<<<<

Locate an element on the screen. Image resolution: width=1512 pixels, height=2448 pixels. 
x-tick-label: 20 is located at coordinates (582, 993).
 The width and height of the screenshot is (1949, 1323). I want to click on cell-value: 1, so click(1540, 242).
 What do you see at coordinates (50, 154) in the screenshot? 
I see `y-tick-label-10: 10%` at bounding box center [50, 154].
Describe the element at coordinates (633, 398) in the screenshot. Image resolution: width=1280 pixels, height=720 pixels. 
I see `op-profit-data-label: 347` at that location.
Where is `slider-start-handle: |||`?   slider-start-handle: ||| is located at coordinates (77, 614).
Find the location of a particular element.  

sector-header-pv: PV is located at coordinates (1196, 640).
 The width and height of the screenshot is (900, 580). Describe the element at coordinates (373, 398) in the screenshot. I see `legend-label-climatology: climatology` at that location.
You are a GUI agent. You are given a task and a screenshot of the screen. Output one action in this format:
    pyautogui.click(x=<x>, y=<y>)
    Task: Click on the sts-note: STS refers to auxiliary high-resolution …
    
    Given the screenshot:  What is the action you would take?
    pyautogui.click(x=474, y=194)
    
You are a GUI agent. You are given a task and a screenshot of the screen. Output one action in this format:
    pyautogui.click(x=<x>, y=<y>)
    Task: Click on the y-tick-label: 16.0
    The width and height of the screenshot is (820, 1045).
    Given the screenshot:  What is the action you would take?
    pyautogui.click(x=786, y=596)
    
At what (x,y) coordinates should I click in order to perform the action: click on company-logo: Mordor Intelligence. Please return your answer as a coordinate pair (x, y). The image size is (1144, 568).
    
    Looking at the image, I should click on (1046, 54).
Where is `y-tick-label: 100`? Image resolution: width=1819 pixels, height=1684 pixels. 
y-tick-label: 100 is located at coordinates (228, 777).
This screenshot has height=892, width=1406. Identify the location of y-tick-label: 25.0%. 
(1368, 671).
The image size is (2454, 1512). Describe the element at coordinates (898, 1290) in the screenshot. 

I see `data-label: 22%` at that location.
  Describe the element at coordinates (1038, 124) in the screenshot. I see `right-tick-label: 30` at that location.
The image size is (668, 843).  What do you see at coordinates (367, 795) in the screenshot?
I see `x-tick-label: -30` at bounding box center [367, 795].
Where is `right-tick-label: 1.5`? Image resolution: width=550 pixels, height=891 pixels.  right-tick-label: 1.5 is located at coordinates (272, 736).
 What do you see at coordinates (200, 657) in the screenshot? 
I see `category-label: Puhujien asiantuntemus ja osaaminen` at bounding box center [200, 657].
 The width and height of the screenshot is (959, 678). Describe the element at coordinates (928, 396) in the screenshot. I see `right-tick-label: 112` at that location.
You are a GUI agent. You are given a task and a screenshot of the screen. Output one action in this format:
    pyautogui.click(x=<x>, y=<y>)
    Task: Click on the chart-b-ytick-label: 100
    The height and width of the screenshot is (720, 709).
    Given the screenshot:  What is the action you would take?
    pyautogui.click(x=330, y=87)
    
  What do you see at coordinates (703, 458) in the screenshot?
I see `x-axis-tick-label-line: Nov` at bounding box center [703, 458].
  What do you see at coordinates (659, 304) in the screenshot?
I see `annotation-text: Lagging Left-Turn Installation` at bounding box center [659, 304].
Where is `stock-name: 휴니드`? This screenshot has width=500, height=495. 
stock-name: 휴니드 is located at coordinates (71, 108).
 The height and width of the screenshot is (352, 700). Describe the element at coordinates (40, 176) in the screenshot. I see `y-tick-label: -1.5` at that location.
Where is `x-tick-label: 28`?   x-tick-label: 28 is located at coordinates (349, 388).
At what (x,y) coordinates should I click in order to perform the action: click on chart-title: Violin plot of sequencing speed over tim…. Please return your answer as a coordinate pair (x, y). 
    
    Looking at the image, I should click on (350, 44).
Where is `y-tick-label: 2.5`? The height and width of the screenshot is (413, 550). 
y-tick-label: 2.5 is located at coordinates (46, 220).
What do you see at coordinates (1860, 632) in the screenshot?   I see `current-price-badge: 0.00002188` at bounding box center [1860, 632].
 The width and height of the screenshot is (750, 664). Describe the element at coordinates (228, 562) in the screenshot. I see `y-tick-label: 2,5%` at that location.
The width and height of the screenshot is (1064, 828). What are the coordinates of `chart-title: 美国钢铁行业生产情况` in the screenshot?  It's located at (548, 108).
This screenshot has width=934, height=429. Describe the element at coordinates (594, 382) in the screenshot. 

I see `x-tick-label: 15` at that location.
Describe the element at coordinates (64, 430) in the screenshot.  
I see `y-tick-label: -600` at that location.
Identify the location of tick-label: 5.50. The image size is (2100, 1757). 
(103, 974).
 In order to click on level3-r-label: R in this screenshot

>>>>

Please set out all of the records above as a numbered list, leaving out the blank lines.

1. Locate an element on the screen. Image resolution: width=1512 pixels, height=2448 pixels. 
2. x-tick-label: 20 is located at coordinates (582, 993).
3.  The width and height of the screenshot is (1949, 1323). I want to click on cell-value: 1, so click(1540, 242).
4.  What do you see at coordinates (50, 154) in the screenshot? 
5. I see `y-tick-label-10: 10%` at bounding box center [50, 154].
6. Describe the element at coordinates (633, 398) in the screenshot. Image resolution: width=1280 pixels, height=720 pixels. 
7. I see `op-profit-data-label: 347` at that location.
8. Where is `slider-start-handle: |||`?   slider-start-handle: ||| is located at coordinates (77, 614).
9. Find the location of a particular element.  
10. sector-header-pv: PV is located at coordinates (1196, 640).
11.  The width and height of the screenshot is (900, 580). Describe the element at coordinates (373, 398) in the screenshot. I see `legend-label-climatology: climatology` at that location.
12. You are a GUI agent. You are given a task and a screenshot of the screen. Output one action in this format:
13.     pyautogui.click(x=<x>, y=<y>)
14.     Task: Click on the sts-note: STS refers to auxiliary high-resolution …
15.     Given the screenshot:  What is the action you would take?
16.     pyautogui.click(x=474, y=194)
17. You are a GUI agent. You are given a task and a screenshot of the screen. Output one action in this format:
18.     pyautogui.click(x=<x>, y=<y>)
19.     Task: Click on the y-tick-label: 16.0
20.     The width and height of the screenshot is (820, 1045).
21.     Given the screenshot:  What is the action you would take?
22.     pyautogui.click(x=786, y=596)
23. At what (x,y) coordinates should I click in order to perform the action: click on company-logo: Mordor Intelligence. Please return your answer as a coordinate pair (x, y). The image size is (1144, 568).
24.     Looking at the image, I should click on (1046, 54).
25. Where is `y-tick-label: 100`? Image resolution: width=1819 pixels, height=1684 pixels. 
26. y-tick-label: 100 is located at coordinates (228, 777).
27. This screenshot has height=892, width=1406. Identify the location of y-tick-label: 25.0%. 
28. (1368, 671).
29. The image size is (2454, 1512). Describe the element at coordinates (898, 1290) in the screenshot. 
30. I see `data-label: 22%` at that location.
31.   Describe the element at coordinates (1038, 124) in the screenshot. I see `right-tick-label: 30` at that location.
32. The image size is (668, 843).  What do you see at coordinates (367, 795) in the screenshot?
33. I see `x-tick-label: -30` at bounding box center [367, 795].
34. Where is `right-tick-label: 1.5`? Image resolution: width=550 pixels, height=891 pixels.  right-tick-label: 1.5 is located at coordinates (272, 736).
35.  What do you see at coordinates (200, 657) in the screenshot? 
36. I see `category-label: Puhujien asiantuntemus ja osaaminen` at bounding box center [200, 657].
37.  The width and height of the screenshot is (959, 678). Describe the element at coordinates (928, 396) in the screenshot. I see `right-tick-label: 112` at that location.
38. You are a GUI agent. You are given a task and a screenshot of the screen. Output one action in this format:
39.     pyautogui.click(x=<x>, y=<y>)
40.     Task: Click on the chart-b-ytick-label: 100
41.     The height and width of the screenshot is (720, 709).
42.     Given the screenshot:  What is the action you would take?
43.     pyautogui.click(x=330, y=87)
44.   What do you see at coordinates (703, 458) in the screenshot?
45. I see `x-axis-tick-label-line: Nov` at bounding box center [703, 458].
46.   What do you see at coordinates (659, 304) in the screenshot?
47. I see `annotation-text: Lagging Left-Turn Installation` at bounding box center [659, 304].
48. Where is `stock-name: 휴니드`? This screenshot has width=500, height=495. 
49. stock-name: 휴니드 is located at coordinates (71, 108).
50.  The height and width of the screenshot is (352, 700). Describe the element at coordinates (40, 176) in the screenshot. I see `y-tick-label: -1.5` at that location.
51. Where is `x-tick-label: 28`?   x-tick-label: 28 is located at coordinates (349, 388).
52. At what (x,y) coordinates should I click in order to perform the action: click on chart-title: Violin plot of sequencing speed over tim…. Please return your answer as a coordinate pair (x, y). 
53.     Looking at the image, I should click on (350, 44).
54. Where is `y-tick-label: 2.5`? The height and width of the screenshot is (413, 550). 
55. y-tick-label: 2.5 is located at coordinates (46, 220).
56. What do you see at coordinates (1860, 632) in the screenshot?   I see `current-price-badge: 0.00002188` at bounding box center [1860, 632].
57.  The width and height of the screenshot is (750, 664). Describe the element at coordinates (228, 562) in the screenshot. I see `y-tick-label: 2,5%` at that location.
58. The width and height of the screenshot is (1064, 828). What are the coordinates of `chart-title: 美国钢铁行业生产情况` in the screenshot?  It's located at (548, 108).
59. This screenshot has width=934, height=429. Describe the element at coordinates (594, 382) in the screenshot. 
60. I see `x-tick-label: 15` at that location.
61. Describe the element at coordinates (64, 430) in the screenshot.  
62. I see `y-tick-label: -600` at that location.
63. Identify the location of tick-label: 5.50. The image size is (2100, 1757). 
64. (103, 974).
65.  In order to click on level3-r-label: R in this screenshot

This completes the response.